FIG. 3 is a diagram for explaining the relationship between the cell and the cutoff range in the present embodiment.
Assume that particles exist in the space to be analyzed as shown in FIG. Cells are set in this space as shown in FIG. In the example shown in the figure, the size of this cell is such that approximately one particle enters one cell.

  Further, in order to calculate the interaction force acting on each particle by paying attention to each particle in the space where the cell is set, a cutoff range is set. In FIG. 3B, the particle indicated by a white circle (◯) is the target particle, and the region indicated by the thick frame centered on the target particle is the cut-off range. As described above, the cutoff distance is set to an integral multiple of the cell size, and in the example shown in FIG. 3B, the cutoff range is an area of 5 cells × 5 cells.

  In the cut-off range thus set, the distance between the target particle and the particle existing in each cell is calculated, and the interaction force acting between the target particle and other particles is calculated. Then, the interaction force between the particles existing outside the cutoff range and the target particle is ignored. As described above, when the cut-off distance is set at several times to several tens of times the cell size, the number of particles existing within the cut-off range is about several tens to several hundreds. Since the number of particles to be analyzed is enormous, setting the cut-off range as described above greatly reduces the amount of calculation of the interaction force related to the target particle, and the amount of calculation close to O (n) It becomes.

  In the above description, the cut-off distance is set to be an integral multiple of the cell size. However, since the relationship between the cut-off distance and the cell size is relative, whichever is considered as a reference good. Considering the cut-off distance as a reference, the cell size is an integral fraction of the cut-off distance. In actual analysis processing, it is generally considered that the cutoff distance is first set based on conditions such as the type of interaction force to be calculated and the required analysis accuracy. In such a case, after the cut-off distance is set, the cells are set with an appropriate cell size that is 1/10 to 1/10.

<Parameter input screen>
As described above, in the present embodiment, the parameter accepting unit 110 accepts input of one or both of the cell size and the cut-off distance as parameters for analysis. As an example of a specific parameter receiving method, for example, it is conceivable that the parameter receiving unit 110 displays a parameter input screen on the display device via the display mechanism 10e in FIG. 2 and receives an input to the input screen. .

FIG. 4 is a diagram illustrating a configuration example of an input screen displayed on the display under the control of the parameter receiving unit 110.
The input screen 400 shown in FIG. 4 is provided with a cutoff distance input field 401 and a cell size input field 402. The user sets a cutoff distance and a cell size by inputting desired numerical values in the input fields 401 and 402. However, as described above, since the cutoff distance needs to be set to be an integral multiple of the cell size, an appropriate input restriction means is provided.

  For example, when the cut-off distance is set to what number of cell sizes is set in advance and held in the parameter receiving unit 110, when a numerical value is input to one of the cut-off distance input column 401 and the cell size input column 402 It is conceivable that the value corresponding to the other is automatically calculated and entered.

  In addition, when a numerical value is input to one of the cut-off distance input field 401 and the cell size input field 402, a list of input candidates is displayed on the other side, and the user may select a desired value from the list. good. That is, when a numerical value is entered in the cut-off distance input field 401, a value that is a fraction of that integer is displayed as a list of input candidates, and when a numerical value is entered in the cell size input field 402, a value that is an integral multiple of that value is displayed. Listed as input candidates. Then, the user selects a desired value from the displayed list.

  Furthermore, only one of the cutoff distance input field 401 and the cell size input field 402 is provided on the input screen 400, and the parameter that is not input is automatically determined by the analysis control unit 120 based on the input parameter. You may make it calculate.

  In addition to the input screen 400 as described above, the particle group to be analyzed is displayed as an image and cut off by designating an arbitrary region by a GUI (Graphical User Interface) using a pointing device such as a mouse. , And the analysis control unit 120 may calculate the cut-off distance and the cell size.

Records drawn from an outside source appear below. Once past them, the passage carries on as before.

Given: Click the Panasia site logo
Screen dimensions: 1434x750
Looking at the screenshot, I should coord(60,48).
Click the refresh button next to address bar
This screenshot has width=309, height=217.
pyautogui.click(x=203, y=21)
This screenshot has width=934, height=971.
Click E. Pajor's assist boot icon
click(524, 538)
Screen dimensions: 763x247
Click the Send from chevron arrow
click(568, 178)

<Particle behavior analysis procedure>
Next, the procedure of particle behavior analysis according to the present embodiment will be described.
FIG. 5 is a flowchart showing a procedure of particle behavior analysis according to the present embodiment. The procedure shown in FIG. 5 shows the operation of the entire system composed of a plurality of analysis devices 100 and a management device (not shown), assuming that the analysis is performed by parallel distributed processing with a plurality of analysis devices 100. ing. In addition, it is assumed that the cell is created by the management apparatus.

  The management apparatus first acquires the number of processors (analysis apparatus 100) that executes distributed processing (step 501). Then, data for calculation is acquired (step 502). This data includes information such as particle position information and initial information of attribute information, and the number of executions of the calculation step. The information acquired in steps 501 and 502 may be received from an external device via the communication control unit 170, may be read from a storage device, or input by the user using the input device 10g in FIG. May be.

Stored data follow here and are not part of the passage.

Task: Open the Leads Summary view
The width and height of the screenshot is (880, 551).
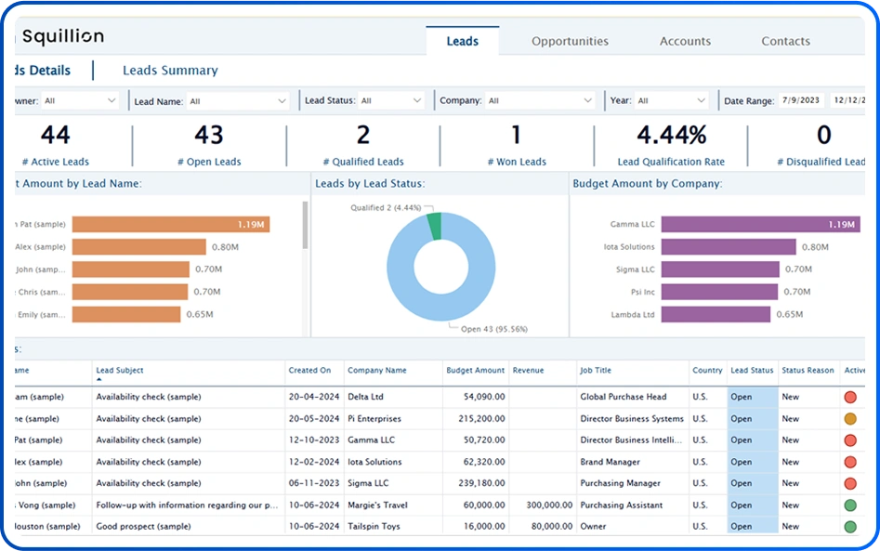Action: [170, 71]
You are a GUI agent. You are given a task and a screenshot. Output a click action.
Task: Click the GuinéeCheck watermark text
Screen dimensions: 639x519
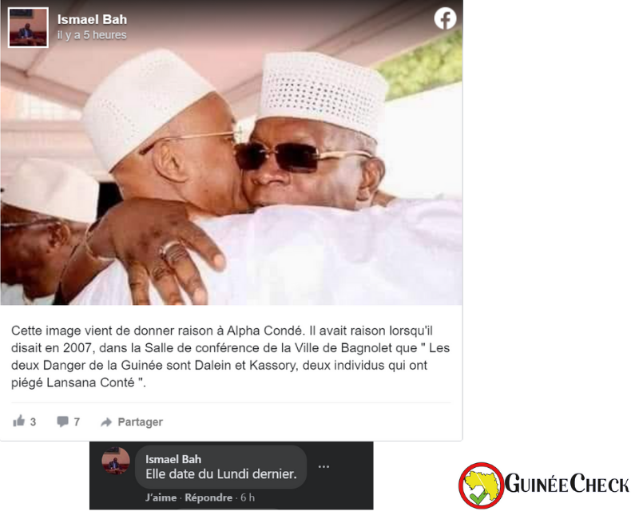[x=567, y=484]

  Next, the management device assigns particles to be calculated to each processor (analysis device 100) (step 503). Then, a cell is created, and the identification information (particle ID) of each particle is associated with the identification information (cell ID) of each cell (step 504). At this time, the cell size and the cutoff distance are also set.

  After this, according to the assignment made in step 503, information necessary for the calculation is sent to each processor, and each processor distributes and calculates the interaction force acting between the particles (steps 505 and 506). In step 505 in FIG. 5, the cell information is updated. Initially, since the cell information created in step 504 is used, there is no substantial information update. Next, communication is performed between the processors, and each processor collects and adds the calculation results of the interaction force relating to the particles assigned to the own device (step 507). Then, using the sum of the calculated interaction forces, the equation of motion is solved for each particle, and the position is calculated (step 508).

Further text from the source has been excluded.